The data Start Marker
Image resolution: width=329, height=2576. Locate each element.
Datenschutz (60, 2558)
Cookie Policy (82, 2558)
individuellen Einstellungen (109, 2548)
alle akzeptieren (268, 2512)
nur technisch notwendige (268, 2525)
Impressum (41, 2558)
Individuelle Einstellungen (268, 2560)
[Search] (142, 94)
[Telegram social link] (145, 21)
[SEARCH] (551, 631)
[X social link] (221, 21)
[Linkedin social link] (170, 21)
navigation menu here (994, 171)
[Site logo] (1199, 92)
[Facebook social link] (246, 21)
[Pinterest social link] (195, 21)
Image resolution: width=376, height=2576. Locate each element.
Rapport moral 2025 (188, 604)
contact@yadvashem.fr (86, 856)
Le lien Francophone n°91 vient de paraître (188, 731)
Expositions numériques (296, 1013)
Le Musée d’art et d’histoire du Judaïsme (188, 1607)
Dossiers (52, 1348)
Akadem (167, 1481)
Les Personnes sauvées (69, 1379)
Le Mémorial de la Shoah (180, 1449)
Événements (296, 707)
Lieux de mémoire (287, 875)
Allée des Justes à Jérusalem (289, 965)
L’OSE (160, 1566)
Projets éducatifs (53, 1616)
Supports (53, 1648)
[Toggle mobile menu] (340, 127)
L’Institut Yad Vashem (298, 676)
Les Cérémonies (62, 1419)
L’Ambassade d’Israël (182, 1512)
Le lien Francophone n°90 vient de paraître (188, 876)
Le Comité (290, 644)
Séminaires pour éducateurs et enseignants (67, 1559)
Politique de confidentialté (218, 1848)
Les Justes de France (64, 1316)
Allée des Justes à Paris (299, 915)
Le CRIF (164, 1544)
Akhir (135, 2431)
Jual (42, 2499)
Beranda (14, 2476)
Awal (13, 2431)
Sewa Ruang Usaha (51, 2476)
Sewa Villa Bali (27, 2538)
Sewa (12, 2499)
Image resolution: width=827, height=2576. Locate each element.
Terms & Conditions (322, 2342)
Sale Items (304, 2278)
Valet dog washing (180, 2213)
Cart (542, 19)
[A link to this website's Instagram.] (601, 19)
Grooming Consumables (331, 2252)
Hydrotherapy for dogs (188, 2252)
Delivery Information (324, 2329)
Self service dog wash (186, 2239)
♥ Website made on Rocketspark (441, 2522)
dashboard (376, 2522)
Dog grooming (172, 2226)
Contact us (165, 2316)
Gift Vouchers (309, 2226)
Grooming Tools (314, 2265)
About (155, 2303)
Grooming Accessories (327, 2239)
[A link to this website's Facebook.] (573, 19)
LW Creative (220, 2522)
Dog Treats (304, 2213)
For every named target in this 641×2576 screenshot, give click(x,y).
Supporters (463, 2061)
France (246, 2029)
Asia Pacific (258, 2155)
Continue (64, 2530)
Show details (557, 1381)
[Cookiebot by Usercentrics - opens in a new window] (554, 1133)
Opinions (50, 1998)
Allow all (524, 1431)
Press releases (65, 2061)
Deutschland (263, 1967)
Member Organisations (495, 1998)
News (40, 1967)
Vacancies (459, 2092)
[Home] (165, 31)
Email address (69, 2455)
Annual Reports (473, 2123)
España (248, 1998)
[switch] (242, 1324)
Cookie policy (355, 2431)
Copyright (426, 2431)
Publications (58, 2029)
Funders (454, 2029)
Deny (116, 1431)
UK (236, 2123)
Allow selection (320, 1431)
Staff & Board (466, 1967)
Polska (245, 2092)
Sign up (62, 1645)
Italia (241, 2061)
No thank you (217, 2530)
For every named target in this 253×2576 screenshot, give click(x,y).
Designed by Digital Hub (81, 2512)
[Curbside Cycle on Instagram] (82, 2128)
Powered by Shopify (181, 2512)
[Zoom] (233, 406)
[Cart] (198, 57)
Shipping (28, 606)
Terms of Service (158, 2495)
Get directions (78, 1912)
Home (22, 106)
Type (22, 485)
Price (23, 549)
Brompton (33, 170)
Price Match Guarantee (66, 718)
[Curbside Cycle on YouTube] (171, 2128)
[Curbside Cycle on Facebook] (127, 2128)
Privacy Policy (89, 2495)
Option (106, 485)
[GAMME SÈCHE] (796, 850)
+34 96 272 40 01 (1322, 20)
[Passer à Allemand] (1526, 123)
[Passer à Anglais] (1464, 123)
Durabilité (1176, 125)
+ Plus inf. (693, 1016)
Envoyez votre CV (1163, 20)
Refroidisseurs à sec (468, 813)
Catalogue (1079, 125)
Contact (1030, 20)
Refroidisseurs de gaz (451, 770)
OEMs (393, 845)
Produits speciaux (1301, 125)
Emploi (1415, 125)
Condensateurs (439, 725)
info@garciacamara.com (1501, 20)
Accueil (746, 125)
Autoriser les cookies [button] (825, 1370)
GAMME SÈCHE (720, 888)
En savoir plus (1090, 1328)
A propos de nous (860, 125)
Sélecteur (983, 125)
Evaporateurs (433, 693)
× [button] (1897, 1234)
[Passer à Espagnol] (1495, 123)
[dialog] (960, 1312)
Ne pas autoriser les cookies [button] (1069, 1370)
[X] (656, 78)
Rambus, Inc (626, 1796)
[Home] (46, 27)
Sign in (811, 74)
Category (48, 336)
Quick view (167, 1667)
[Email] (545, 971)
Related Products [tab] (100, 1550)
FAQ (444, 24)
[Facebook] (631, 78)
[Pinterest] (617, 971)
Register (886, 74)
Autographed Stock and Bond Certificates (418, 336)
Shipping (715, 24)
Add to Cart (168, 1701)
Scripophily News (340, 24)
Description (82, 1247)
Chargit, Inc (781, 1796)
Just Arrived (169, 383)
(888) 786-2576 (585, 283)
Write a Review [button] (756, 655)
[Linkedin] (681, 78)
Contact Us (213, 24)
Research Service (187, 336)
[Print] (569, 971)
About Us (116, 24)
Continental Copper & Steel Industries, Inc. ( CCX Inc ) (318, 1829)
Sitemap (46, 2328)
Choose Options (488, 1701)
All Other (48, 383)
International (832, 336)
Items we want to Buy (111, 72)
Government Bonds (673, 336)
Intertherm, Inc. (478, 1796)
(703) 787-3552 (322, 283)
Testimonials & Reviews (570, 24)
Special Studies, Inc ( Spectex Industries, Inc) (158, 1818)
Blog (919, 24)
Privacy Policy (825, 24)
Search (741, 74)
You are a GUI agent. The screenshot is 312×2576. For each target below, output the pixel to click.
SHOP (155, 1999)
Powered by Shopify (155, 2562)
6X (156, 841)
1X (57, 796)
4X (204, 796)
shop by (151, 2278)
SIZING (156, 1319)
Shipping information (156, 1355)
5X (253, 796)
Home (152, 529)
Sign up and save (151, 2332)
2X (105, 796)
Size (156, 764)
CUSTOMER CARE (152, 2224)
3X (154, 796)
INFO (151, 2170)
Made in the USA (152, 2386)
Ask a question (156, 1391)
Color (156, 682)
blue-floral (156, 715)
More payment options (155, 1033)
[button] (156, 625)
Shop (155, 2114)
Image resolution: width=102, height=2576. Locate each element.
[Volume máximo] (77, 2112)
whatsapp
The data End Marker
* [Work instruction]: Take exactly the lines from the one containing "Individuelle Einstellungen (268, 2560)" through the one containing "Les Personnes sauvées (69, 1379)" in the data above, and output them with nothing added.

* [Problem solution]:
Individuelle Einstellungen (268, 2560)
[Search] (142, 94)
[Telegram social link] (145, 21)
[SEARCH] (551, 631)
[X social link] (221, 21)
[Linkedin social link] (170, 21)
navigation menu here (994, 171)
[Site logo] (1199, 92)
[Facebook social link] (246, 21)
[Pinterest social link] (195, 21)
Image resolution: width=376, height=2576. Locate each element.
Rapport moral 2025 (188, 604)
contact@yadvashem.fr (86, 856)
Le lien Francophone n°91 vient de paraître (188, 731)
Expositions numériques (296, 1013)
Le Musée d’art et d’histoire du Judaïsme (188, 1607)
Dossiers (52, 1348)
Akadem (167, 1481)
Les Personnes sauvées (69, 1379)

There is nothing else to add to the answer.